1. class MainClass {
2.   public static void main(){
3.      C o1 = new C();
4.      o1.m();
5.   }
6. }

1. class C {
2.   public void m(){
3.   }
4. }

the call pointcut matches the location at MainClass, line 4; while the execution pointcut matches the execution within C that is, between lines 2 and 3 of class C.

Tuesday, May 27, 2014

Aspect-oriented Programming (AOP) - Introduction - 2

In the previous post AOP - 1, I have started describing Aspect-Oriented Programming, that is, a paradigm that allows defining crosscutting concerns modularly. In particular, we have mentioned that it contains a query-like expression defining where the aspect should be applied, and the code representing the actual concern. In order to represent a crosscutting concern there may be several of such pieces of code, each called advice. The query expressing the locations is called pointcut and the actual locations that may match a pointcut are called joinpoints.
Each advice has a type: before, after or around. A before (or after) advice indicates that the code within the advice should be executed before (or after) the joinpoint matching the pointcut. An around advice allows changing the parameters of the original joinpoint, and even making the original call zero or more than once.
Some first (simple) examples are:
1)
before(): call(void *.m(..)){
  System.out.println("before calling m");
}

2)
after(): call(void *.m(..)){
  System.out.println("after calling m");
}

3)
void after(): call(void *.m(..)){
  System.out.println("before calling m");
  proceed();
  System.out.println("after calling m");
}

In the first example, before calling to any void method m (belonging to any class, with any set of arguments), the message "before calling m" is printed.
The second example is similar, but only prints the message after m has been called (and returned either successfully or because of an exception)
The third example surrounds the call with the two messages.

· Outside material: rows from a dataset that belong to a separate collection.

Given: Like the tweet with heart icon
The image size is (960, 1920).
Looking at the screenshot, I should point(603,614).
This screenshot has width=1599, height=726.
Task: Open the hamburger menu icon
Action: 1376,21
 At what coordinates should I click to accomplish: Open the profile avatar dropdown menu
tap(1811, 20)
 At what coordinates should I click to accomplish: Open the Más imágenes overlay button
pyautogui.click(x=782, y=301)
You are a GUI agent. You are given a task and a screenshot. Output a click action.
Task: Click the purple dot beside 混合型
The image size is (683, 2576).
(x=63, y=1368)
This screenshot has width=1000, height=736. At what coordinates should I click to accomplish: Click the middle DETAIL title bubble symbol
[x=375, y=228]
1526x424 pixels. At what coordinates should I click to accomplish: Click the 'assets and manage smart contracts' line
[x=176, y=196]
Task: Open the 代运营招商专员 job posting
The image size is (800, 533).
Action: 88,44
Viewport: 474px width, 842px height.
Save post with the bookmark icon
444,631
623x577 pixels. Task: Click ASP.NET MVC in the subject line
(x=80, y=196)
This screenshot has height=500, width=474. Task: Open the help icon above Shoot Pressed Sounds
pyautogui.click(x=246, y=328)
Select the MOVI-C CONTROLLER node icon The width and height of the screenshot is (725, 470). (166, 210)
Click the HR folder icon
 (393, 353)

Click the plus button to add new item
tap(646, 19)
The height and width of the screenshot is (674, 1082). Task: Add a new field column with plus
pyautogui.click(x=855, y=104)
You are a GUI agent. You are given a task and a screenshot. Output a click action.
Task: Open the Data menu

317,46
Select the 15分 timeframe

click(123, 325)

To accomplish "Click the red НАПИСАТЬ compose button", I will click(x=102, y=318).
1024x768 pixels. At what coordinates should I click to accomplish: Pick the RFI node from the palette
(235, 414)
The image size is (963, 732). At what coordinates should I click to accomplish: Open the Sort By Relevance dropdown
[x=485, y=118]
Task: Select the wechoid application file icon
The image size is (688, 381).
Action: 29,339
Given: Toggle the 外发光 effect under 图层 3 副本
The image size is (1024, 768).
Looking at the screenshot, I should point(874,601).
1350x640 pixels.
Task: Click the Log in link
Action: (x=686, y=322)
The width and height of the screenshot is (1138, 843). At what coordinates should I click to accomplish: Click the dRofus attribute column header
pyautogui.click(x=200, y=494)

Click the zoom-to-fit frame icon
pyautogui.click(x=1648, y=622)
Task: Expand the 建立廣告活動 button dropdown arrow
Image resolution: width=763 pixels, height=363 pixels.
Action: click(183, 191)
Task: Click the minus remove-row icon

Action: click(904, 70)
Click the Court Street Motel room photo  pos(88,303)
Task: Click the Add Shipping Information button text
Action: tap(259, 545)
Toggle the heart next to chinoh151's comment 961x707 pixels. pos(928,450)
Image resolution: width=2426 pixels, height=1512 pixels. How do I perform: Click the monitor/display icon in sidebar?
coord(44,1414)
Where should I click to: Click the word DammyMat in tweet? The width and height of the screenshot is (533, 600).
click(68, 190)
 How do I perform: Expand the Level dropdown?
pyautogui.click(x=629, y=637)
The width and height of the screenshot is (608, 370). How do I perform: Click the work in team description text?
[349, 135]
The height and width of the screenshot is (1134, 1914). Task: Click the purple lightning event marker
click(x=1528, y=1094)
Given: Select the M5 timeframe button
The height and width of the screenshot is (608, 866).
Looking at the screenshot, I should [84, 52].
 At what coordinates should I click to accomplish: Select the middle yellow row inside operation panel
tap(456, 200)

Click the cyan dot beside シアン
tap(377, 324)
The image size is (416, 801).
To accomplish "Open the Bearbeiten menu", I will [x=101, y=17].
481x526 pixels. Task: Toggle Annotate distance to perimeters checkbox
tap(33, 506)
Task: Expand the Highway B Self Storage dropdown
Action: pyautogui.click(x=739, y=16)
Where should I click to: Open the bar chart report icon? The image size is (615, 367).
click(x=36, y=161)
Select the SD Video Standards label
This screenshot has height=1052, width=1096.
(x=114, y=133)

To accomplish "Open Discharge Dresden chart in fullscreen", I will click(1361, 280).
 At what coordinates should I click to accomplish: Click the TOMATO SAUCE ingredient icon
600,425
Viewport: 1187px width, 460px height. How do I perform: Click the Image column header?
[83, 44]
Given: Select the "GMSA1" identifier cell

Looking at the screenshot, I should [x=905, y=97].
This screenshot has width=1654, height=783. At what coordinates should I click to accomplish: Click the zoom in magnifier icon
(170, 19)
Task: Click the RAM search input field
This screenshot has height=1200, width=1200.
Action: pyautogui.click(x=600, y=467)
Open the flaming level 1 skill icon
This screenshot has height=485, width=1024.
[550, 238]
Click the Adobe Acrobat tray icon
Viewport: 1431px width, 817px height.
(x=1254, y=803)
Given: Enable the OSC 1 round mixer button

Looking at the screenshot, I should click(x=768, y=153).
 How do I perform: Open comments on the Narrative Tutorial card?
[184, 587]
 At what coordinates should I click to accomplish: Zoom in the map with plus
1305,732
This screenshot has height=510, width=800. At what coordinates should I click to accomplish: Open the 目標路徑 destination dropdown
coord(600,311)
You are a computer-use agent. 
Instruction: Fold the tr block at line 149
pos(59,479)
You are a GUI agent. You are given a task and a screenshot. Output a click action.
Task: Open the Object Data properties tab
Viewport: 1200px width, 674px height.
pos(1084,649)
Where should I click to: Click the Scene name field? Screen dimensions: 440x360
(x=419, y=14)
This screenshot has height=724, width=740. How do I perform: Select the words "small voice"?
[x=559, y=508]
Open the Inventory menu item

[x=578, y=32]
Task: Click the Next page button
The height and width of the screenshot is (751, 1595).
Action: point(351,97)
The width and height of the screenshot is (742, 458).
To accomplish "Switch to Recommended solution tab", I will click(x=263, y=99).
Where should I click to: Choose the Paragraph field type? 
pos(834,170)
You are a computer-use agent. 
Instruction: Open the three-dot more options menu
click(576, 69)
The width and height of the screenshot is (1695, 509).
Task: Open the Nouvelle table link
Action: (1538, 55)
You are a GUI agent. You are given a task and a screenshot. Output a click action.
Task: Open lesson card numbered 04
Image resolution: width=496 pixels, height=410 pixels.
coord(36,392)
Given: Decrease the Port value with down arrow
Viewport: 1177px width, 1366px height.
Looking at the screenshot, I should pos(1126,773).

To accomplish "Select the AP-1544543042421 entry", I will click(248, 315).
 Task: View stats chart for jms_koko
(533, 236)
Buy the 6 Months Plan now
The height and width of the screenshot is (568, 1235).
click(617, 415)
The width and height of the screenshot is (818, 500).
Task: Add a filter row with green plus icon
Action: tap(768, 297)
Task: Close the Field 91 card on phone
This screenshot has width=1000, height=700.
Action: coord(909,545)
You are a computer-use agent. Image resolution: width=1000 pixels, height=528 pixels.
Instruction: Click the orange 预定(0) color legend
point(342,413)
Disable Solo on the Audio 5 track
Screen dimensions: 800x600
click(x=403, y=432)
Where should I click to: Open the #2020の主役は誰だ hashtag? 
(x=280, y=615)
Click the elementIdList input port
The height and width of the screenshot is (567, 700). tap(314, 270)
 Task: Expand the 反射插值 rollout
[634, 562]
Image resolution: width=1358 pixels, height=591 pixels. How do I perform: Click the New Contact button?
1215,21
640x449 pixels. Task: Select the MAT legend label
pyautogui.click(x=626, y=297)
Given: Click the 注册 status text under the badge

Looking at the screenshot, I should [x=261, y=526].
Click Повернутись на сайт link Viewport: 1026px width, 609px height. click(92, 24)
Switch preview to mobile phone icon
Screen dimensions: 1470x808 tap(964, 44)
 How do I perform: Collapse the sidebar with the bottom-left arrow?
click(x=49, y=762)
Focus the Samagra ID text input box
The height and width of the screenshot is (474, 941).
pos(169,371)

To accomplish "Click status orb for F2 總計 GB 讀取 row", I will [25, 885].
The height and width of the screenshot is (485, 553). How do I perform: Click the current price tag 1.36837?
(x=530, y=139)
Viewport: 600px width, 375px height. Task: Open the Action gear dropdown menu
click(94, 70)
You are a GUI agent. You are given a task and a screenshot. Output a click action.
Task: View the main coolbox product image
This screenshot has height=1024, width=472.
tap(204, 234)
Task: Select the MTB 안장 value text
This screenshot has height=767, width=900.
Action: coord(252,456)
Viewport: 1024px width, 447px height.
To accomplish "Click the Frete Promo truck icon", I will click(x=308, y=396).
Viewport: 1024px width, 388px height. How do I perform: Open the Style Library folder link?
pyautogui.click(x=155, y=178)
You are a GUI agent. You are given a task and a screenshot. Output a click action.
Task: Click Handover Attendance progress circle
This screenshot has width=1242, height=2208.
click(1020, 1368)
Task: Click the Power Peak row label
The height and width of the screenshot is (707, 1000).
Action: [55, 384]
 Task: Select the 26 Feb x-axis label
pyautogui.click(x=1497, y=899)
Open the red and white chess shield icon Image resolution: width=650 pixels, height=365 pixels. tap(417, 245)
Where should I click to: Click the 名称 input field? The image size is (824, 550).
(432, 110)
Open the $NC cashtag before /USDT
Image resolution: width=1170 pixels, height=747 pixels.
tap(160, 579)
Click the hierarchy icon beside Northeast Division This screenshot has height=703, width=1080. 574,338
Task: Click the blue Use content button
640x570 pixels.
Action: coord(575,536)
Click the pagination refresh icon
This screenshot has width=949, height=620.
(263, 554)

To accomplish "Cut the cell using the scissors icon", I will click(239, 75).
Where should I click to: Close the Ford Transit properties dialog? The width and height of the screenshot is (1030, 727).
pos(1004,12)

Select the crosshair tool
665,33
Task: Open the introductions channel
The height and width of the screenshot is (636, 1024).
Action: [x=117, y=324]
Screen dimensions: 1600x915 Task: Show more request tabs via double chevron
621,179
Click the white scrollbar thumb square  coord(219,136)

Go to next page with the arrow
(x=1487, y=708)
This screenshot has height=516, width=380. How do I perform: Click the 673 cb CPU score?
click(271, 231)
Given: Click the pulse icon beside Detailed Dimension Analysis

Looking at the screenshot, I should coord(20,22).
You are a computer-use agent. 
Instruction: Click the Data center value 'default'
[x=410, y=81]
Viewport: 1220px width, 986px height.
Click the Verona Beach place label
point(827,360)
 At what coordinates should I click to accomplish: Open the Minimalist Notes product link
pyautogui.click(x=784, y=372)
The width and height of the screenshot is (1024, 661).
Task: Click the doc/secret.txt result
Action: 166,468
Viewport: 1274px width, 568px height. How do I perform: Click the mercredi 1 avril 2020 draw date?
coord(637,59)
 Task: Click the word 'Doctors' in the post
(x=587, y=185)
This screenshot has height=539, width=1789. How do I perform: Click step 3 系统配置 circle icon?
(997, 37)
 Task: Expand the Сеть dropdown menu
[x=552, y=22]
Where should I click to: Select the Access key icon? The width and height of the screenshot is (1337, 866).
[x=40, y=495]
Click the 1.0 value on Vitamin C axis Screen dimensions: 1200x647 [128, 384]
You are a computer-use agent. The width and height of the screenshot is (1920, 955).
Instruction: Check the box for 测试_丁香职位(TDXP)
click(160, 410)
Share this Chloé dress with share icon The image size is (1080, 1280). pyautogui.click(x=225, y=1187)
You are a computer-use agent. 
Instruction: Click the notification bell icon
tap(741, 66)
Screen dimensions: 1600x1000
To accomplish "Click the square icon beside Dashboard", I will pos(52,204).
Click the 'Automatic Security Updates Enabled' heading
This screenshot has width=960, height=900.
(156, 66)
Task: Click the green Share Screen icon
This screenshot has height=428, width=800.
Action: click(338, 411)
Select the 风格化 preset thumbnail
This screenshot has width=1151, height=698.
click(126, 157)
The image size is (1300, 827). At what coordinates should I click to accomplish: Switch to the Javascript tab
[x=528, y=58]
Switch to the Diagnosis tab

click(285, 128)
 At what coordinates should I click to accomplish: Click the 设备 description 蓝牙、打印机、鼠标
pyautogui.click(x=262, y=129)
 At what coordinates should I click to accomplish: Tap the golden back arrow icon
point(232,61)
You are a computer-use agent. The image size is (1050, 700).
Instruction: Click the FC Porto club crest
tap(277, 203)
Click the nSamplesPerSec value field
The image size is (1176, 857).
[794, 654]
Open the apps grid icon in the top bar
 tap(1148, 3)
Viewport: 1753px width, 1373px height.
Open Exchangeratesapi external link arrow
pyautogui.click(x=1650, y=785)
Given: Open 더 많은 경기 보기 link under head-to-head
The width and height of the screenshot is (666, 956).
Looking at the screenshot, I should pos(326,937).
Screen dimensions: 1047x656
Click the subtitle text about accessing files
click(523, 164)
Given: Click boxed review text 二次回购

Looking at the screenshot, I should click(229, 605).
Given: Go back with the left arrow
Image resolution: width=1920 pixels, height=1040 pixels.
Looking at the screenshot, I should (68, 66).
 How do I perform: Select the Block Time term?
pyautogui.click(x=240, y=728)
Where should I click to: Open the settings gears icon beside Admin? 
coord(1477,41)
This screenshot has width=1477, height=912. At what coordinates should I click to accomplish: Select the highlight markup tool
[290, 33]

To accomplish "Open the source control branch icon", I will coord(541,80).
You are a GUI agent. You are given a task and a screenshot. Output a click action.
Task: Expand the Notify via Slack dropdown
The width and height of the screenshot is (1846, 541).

Aspect-oriented Programming (AOP) - Introduction - 1

In this post I will start writing a bit about Aspect-oriented programming, in a future post about aspect implementation in AspectJ, and I hope later explain about some ideas of combining formal methods with this paradigm.
I assume that you all know what object-oriented programming is, and in particular know some object-oriented language. Basically, we define classes from which we can instance objects, which are the fields and type of each instance of the class, and to which messages / methods the object responds and how.
However, when implementing an application there are crosscutting concerns that affect multiple objects, and get tangled in their implementation, and scattered along many objects [1]. Typical examples are logging, persistence, transaction management, gui updates. These are examples of aspects [2] applicable to multiple systems, but there could be aspects defined specifically for each application, when are the points updated in a game, which discounts to apply to a purchase, etc..
To represent this crosscutting concerns modularly aspects indicate where the particular code should be applied, and what should be do. For example, we could say "every time a public method is called, log it". This is expressed in a different module that looks like a class (but is an aspect), and the locations are expressed as a query. For example in AspectJ (an aspect-oriented extension for Java), that location is expressed as call(* public *(..)), i.e. call to a public method (first *: for any return type; second *: for any method name; ..: for any set of arguments).

References:
[1] Tarr, Peri, Harold Ossher, William Harrison, and Stanley M. Sutton Jr. "N degrees of separation: multi-dimensional separation of concerns." In Proceedings of the 21st international conference on Software engineering, pp. 107-119. ACM, 1999.
[2] Kiczales, Gregor, John Lamping, Anurag Mendhekar, Chris Maeda, Cristina Lopes, Jean-Marc Loingtier, and John Irwin. Aspect-oriented programming. Springer Berlin Heidelberg, 1997.